THE future of pick your own fruit orchards is in limbo with potential changes from Planning NSW being finalised during the next month.
Planning NSW has released a draft proposal for changes to agritourism to regulate the industry, but growers are saying it could instead destroy it.
The proposal limited the number of people allowed on a farm to 50 a day for a total of 10 days a year.
If a farm were to go over that number they would need to put in a development application.
After her petition reached more than 39,000 people and meetings with Minister for Planning Anthony Roberts, Bilpin Fruit Bowl's Margaret Tadrosse said the numbers might be adjusted, but for now it was a waiting game.
"They did agree that what they were initially proposing was a bit silly and they have agreed that they will make changes," she said.
"We're waiting to see what the next proposal is and if we're not happy with that we'll continue fighting it."
Ms Tadrosse said she recommended they increase the numbers and scrap the number of days per year.
"I don't know how they think 10 days per year is viable for a farmer," she said.

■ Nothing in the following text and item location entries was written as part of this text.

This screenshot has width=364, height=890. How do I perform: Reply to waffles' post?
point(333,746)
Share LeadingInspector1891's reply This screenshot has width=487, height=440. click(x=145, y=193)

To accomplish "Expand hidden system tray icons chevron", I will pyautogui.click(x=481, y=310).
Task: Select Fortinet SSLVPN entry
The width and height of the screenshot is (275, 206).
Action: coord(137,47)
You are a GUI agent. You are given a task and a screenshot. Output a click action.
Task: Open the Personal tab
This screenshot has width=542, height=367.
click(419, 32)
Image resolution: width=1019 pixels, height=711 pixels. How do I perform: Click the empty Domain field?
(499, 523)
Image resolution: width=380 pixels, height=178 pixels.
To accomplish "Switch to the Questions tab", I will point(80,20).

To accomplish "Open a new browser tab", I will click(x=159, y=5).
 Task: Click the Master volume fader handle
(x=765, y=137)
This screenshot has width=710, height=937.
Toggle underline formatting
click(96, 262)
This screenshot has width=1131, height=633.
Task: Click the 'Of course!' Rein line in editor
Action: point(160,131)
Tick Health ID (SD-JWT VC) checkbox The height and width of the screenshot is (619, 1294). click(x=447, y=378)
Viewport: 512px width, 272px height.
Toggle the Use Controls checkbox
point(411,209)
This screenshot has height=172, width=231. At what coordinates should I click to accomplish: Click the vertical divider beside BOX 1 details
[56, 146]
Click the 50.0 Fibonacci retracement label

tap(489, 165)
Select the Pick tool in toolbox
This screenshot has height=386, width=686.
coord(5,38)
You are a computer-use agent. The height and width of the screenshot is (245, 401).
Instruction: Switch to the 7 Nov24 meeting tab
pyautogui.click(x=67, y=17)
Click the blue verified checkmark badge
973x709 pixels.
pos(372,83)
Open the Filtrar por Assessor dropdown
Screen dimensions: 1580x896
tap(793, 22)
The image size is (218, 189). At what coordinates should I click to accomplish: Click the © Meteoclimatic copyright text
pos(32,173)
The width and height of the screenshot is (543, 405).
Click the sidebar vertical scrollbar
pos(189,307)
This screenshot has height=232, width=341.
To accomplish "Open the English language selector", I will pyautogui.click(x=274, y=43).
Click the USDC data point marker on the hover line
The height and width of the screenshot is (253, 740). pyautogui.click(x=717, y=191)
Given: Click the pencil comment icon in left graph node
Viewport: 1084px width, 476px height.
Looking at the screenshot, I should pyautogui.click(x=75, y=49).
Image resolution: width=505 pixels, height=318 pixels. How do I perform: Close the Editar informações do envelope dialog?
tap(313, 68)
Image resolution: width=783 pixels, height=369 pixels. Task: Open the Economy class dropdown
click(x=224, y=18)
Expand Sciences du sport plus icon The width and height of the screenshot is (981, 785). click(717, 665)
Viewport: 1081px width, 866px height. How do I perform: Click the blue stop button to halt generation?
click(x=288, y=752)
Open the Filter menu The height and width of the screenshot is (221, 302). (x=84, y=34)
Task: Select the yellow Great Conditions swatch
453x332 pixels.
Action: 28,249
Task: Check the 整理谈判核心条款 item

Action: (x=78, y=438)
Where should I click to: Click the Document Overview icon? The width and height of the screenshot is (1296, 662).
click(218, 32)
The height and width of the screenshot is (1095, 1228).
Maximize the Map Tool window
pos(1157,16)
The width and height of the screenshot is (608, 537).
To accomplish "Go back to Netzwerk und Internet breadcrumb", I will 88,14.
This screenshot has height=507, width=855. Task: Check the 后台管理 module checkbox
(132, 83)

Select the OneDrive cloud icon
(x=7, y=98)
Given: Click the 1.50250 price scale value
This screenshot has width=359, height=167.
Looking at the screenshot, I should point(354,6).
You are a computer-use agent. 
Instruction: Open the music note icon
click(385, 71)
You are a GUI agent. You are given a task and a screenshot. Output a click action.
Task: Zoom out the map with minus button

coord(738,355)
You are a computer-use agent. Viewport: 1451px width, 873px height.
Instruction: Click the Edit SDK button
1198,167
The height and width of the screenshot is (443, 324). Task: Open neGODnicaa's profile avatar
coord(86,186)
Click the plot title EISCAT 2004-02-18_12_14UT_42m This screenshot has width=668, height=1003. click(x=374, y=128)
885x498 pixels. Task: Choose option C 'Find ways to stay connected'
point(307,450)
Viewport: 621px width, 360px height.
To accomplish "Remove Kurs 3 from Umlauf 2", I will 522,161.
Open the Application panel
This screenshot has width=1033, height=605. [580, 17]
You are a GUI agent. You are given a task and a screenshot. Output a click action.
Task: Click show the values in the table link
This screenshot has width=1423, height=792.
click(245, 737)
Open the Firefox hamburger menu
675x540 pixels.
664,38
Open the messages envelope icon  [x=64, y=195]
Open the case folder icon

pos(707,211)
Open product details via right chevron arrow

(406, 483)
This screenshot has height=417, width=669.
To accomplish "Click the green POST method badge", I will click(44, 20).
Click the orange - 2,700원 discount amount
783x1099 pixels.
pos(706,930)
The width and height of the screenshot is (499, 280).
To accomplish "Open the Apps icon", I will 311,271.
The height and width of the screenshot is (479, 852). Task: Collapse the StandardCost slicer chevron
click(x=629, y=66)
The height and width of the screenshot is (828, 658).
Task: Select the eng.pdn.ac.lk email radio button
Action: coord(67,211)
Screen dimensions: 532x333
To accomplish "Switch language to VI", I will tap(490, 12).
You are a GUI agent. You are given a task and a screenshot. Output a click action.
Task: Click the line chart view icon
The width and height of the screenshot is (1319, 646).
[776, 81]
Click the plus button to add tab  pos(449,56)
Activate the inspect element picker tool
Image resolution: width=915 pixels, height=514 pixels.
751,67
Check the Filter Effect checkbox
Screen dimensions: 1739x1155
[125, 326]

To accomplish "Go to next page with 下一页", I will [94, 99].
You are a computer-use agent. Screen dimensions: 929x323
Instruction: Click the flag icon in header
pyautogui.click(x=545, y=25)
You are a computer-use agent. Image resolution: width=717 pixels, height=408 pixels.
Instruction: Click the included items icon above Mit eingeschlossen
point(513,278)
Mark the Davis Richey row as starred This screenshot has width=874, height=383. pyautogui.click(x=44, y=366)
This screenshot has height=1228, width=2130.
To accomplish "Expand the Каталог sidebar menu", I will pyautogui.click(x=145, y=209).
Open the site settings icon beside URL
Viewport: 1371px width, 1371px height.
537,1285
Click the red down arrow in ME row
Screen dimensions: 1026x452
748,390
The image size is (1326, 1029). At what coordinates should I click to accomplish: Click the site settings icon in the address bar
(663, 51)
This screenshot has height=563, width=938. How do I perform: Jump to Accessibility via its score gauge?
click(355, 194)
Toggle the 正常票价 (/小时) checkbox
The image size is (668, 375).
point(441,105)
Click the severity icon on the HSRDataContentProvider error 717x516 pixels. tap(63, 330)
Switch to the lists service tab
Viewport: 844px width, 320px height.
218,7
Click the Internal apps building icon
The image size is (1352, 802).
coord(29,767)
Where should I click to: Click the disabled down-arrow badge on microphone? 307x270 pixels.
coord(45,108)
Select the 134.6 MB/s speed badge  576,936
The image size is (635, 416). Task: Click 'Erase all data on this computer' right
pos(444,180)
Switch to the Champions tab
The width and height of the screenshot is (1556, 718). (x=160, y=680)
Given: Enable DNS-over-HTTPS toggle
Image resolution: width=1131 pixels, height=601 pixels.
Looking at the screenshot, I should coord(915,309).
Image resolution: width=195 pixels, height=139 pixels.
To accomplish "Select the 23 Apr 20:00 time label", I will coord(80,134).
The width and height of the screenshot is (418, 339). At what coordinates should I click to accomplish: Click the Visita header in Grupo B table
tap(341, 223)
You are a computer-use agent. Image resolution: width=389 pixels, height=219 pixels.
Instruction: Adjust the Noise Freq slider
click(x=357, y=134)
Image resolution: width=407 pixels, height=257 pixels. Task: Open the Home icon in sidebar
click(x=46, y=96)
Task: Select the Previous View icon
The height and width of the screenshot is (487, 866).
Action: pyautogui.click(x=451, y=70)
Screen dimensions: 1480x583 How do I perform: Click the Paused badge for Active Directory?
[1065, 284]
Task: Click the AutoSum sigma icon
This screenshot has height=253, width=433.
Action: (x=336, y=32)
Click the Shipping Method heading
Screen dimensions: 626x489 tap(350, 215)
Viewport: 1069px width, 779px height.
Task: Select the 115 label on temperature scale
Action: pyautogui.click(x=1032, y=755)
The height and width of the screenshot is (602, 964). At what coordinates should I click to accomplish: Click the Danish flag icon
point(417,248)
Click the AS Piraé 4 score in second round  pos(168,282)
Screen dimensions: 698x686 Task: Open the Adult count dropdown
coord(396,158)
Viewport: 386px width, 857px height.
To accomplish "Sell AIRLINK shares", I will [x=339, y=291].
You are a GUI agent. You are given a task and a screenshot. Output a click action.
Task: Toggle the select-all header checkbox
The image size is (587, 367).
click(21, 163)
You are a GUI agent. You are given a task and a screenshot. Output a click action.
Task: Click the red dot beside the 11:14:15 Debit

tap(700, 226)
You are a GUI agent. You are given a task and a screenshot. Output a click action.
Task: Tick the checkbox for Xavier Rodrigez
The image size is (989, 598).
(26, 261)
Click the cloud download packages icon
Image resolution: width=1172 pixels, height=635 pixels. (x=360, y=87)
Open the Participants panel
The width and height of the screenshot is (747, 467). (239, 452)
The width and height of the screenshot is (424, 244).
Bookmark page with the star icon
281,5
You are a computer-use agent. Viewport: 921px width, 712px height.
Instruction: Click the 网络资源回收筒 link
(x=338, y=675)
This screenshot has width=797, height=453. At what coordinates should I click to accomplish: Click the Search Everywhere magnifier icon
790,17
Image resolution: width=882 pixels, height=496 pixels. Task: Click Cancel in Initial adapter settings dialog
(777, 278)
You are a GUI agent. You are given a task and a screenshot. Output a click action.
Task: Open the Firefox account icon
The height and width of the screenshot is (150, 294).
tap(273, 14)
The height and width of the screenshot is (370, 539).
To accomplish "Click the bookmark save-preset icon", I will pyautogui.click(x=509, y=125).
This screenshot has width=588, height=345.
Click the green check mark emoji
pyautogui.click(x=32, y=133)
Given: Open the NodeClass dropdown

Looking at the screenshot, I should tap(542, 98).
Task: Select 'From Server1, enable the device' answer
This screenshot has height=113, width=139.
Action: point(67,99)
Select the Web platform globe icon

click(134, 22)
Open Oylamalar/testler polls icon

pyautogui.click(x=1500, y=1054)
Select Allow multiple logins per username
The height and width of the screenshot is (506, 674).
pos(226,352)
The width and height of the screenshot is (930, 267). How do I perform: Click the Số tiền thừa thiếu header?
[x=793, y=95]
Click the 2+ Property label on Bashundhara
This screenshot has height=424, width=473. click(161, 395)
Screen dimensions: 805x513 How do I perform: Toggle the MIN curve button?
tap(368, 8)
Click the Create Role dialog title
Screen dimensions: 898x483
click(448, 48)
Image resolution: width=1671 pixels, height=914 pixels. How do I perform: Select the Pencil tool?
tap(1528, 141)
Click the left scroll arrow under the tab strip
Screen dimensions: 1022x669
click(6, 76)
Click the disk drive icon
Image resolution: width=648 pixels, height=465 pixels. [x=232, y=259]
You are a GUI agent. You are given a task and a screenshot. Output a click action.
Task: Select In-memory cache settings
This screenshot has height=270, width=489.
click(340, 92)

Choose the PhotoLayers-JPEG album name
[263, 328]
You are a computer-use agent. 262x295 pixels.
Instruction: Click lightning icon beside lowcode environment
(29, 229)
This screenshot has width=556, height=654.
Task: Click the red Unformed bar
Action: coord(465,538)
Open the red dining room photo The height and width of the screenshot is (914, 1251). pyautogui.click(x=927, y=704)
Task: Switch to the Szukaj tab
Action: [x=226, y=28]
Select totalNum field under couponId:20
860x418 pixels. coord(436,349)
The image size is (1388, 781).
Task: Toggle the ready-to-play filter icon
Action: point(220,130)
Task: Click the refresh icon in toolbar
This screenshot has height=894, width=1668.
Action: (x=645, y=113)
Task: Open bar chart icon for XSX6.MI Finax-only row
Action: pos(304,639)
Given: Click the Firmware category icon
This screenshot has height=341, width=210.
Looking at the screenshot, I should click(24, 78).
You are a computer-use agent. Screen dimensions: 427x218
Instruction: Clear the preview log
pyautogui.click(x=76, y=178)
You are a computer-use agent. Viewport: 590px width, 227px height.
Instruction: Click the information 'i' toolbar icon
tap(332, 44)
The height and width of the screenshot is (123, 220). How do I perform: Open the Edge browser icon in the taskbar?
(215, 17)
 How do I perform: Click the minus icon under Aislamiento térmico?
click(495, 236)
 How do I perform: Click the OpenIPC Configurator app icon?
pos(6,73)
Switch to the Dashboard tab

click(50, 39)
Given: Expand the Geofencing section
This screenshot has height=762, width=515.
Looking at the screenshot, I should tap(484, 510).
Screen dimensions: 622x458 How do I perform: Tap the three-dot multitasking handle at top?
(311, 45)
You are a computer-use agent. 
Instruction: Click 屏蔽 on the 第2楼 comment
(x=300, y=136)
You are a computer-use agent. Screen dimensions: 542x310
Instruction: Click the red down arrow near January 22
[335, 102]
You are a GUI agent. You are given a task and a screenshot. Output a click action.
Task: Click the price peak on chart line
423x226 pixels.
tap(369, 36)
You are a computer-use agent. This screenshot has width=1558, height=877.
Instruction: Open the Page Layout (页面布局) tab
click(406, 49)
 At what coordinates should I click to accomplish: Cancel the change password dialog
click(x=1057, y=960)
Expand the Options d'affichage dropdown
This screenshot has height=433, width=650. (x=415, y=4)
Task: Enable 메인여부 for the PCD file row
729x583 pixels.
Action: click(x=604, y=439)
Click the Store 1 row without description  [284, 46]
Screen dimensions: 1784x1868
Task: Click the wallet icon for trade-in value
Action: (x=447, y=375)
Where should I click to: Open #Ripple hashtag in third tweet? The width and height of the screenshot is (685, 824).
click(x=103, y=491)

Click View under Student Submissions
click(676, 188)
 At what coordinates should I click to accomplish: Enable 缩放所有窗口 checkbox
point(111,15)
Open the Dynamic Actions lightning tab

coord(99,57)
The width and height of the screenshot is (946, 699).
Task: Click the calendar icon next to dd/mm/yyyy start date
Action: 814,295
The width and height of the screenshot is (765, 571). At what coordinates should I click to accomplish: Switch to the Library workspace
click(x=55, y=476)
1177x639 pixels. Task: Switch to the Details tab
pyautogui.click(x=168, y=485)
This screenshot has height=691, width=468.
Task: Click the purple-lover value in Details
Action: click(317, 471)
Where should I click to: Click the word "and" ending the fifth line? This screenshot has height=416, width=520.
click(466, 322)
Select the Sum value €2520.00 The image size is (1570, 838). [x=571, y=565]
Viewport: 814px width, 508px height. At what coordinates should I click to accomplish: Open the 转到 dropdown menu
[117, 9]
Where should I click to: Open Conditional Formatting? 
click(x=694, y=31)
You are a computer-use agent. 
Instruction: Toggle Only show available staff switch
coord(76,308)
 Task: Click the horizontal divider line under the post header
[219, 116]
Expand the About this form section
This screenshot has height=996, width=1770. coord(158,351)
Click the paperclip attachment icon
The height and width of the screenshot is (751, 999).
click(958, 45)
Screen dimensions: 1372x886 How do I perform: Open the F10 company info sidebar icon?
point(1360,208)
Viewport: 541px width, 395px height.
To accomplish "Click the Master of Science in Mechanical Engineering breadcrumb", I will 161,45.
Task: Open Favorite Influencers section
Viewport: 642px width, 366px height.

"On my farm I have 20,000 trees. If I'm allowed 50 people per day 10 times a year that means every person that comes in has to strip 40 trees to make it viable."
Ms Tadrosse said while her farm was well established, with toilets and a sealed carpark, most were not, and if businesses were forced to put in a development application they would be faced with more issues.
"Council is going to turn around and say let's see what your infrastructure is," she said.
"The cost skyrockets because of the requirements that are going to be needed.
"They're not going to be able to afford that and they're just going to say 'not doing it, pulling my trees out' and there's another farm that's gone."
Batlow grower Greg Mouat (also on our cover), Mouats Farm, said while pick your own is only a small part of his business he can get as many as 40 families a day during peak season.
"People are really keen to see where their food comes from and it's very educational for kids," he said.
Mr Mouat said he started pick your own in the early 1980s with berries and has since transitioned to cherries, alongside apples.
"The berry plants themselves got a bit old and less productive so we didn't bother replanting those and it's something we would look at doing again, but if we do do it, it would be based around pick your own," he said.
"We would be less inclined to do it if there were laws in place preventing people on our property."
A spokesperson for the NSW Department of Planning and Environment said the draft policy aimed to balance the potential impacts on neighbours and roads with the ability for individual farms to diversify and simplify planning rules.
"We will continue to work through the policy with farmers, councils and businesses, to make sure we get it right, so agritourism is easier and clearer for all."